(Word and element location data)
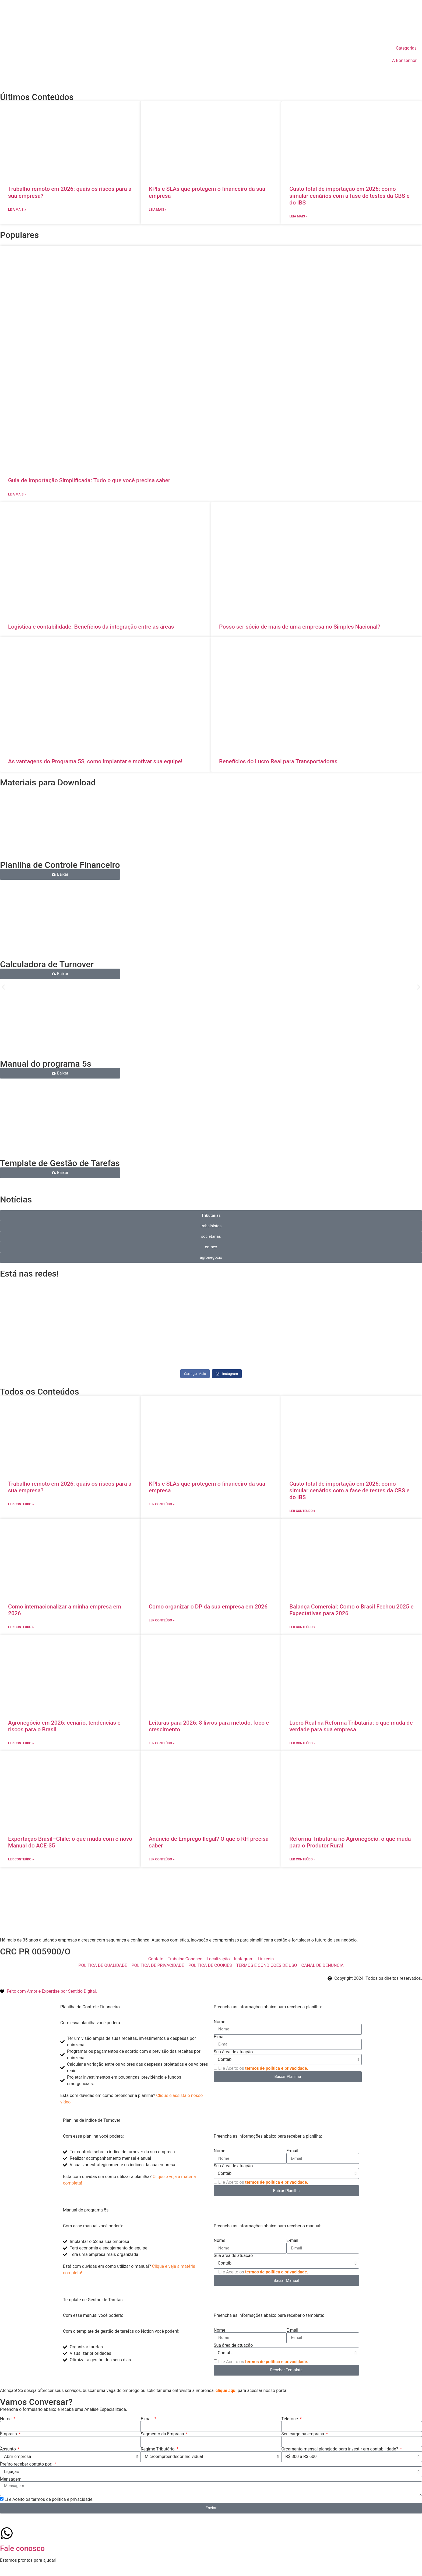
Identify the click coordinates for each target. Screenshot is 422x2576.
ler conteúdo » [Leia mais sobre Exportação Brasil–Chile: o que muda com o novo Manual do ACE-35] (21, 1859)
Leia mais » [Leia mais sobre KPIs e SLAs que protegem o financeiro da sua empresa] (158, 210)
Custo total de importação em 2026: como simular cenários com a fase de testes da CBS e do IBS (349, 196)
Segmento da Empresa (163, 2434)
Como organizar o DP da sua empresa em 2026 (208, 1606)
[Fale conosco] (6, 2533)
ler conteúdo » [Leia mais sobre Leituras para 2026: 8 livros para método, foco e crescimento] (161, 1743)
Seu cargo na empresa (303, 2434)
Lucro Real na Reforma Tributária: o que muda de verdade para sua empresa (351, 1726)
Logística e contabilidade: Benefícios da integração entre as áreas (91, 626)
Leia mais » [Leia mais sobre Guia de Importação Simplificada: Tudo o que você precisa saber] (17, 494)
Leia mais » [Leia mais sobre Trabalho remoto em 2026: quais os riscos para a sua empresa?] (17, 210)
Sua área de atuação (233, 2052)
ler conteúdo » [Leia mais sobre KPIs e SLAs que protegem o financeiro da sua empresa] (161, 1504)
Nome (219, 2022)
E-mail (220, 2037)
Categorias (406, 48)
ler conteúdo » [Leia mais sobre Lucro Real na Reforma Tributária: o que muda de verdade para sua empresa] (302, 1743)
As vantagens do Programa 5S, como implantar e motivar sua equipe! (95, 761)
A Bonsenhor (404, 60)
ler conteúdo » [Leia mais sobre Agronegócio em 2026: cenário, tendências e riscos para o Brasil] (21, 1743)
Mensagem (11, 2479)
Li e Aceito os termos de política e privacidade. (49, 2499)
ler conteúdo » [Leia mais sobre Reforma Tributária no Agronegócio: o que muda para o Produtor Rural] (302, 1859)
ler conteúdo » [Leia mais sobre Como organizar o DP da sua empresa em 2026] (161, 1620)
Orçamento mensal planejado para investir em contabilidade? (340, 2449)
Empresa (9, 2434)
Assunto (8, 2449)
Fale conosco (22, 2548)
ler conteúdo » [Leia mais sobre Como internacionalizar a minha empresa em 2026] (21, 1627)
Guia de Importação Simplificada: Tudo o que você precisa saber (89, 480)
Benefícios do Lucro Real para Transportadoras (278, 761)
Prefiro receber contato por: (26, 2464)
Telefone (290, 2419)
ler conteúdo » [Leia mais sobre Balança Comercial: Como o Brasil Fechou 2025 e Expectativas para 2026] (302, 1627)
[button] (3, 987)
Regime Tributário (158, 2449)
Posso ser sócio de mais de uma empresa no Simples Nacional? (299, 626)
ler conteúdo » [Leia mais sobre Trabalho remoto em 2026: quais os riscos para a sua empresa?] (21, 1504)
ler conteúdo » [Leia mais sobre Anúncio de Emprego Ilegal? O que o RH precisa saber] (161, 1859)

# Exercise directions:
In all of the records above, swap "ler conteúdo" for "abrir artigo" and change nothing else. Leave the pictures out of the answer.

# Output for this task:
Identify the click coordinates for each target. Screenshot is 422x2576.
abrir artigo » [Leia mais sobre Exportação Brasil–Chile: o que muda com o novo Manual do ACE-35] (21, 1859)
Leia mais » [Leia mais sobre KPIs e SLAs que protegem o financeiro da sua empresa] (158, 210)
Custo total de importação em 2026: como simular cenários com a fase de testes da CBS e do IBS (349, 196)
Segmento da Empresa (163, 2434)
Como organizar o DP da sua empresa em 2026 (208, 1606)
[Fale conosco] (6, 2533)
abrir artigo » [Leia mais sobre Leituras para 2026: 8 livros para método, foco e crescimento] (161, 1743)
Seu cargo na empresa (303, 2434)
Lucro Real na Reforma Tributária: o que muda de verdade para sua empresa (351, 1726)
Logística e contabilidade: Benefícios da integração entre as áreas (91, 626)
Leia mais » [Leia mais sobre Guia de Importação Simplificada: Tudo o que você precisa saber] (17, 494)
Leia mais » [Leia mais sobre Trabalho remoto em 2026: quais os riscos para a sua empresa?] (17, 210)
Sua área de atuação (233, 2052)
abrir artigo » [Leia mais sobre KPIs e SLAs que protegem o financeiro da sua empresa] (161, 1504)
Nome (219, 2022)
E-mail (220, 2037)
Categorias (406, 48)
abrir artigo » [Leia mais sobre Lucro Real na Reforma Tributária: o que muda de verdade para sua empresa] (302, 1743)
As vantagens do Programa 5S, como implantar e motivar sua equipe! (95, 761)
A Bonsenhor (404, 60)
abrir artigo » [Leia mais sobre Agronegócio em 2026: cenário, tendências e riscos para o Brasil] (21, 1743)
Mensagem (11, 2479)
Li e Aceito os termos de política e privacidade. (49, 2499)
abrir artigo » [Leia mais sobre Reforma Tributária no Agronegócio: o que muda para o Produtor Rural] (302, 1859)
abrir artigo » [Leia mais sobre Como organizar o DP da sua empresa em 2026] (161, 1620)
Orçamento mensal planejado para investir em contabilidade? (340, 2449)
Empresa (9, 2434)
Assunto (8, 2449)
Fale conosco (22, 2548)
abrir artigo » [Leia mais sobre Como internacionalizar a minha empresa em 2026] (21, 1627)
Guia de Importação Simplificada: Tudo o que você precisa saber (89, 480)
Benefícios do Lucro Real para Transportadoras (278, 761)
Prefiro receber contato por: (26, 2464)
Telefone (290, 2419)
abrir artigo » [Leia mais sobre Balança Comercial: Como o Brasil Fechou 2025 e Expectativas para 2026] (302, 1627)
[button] (3, 987)
Regime Tributário (158, 2449)
Posso ser sócio de mais de uma empresa no Simples Nacional? (299, 626)
abrir artigo » [Leia mais sobre Trabalho remoto em 2026: quais os riscos para a sua empresa?] (21, 1504)
abrir artigo » [Leia mais sobre Anúncio de Emprego Ilegal? O que o RH precisa saber] (161, 1859)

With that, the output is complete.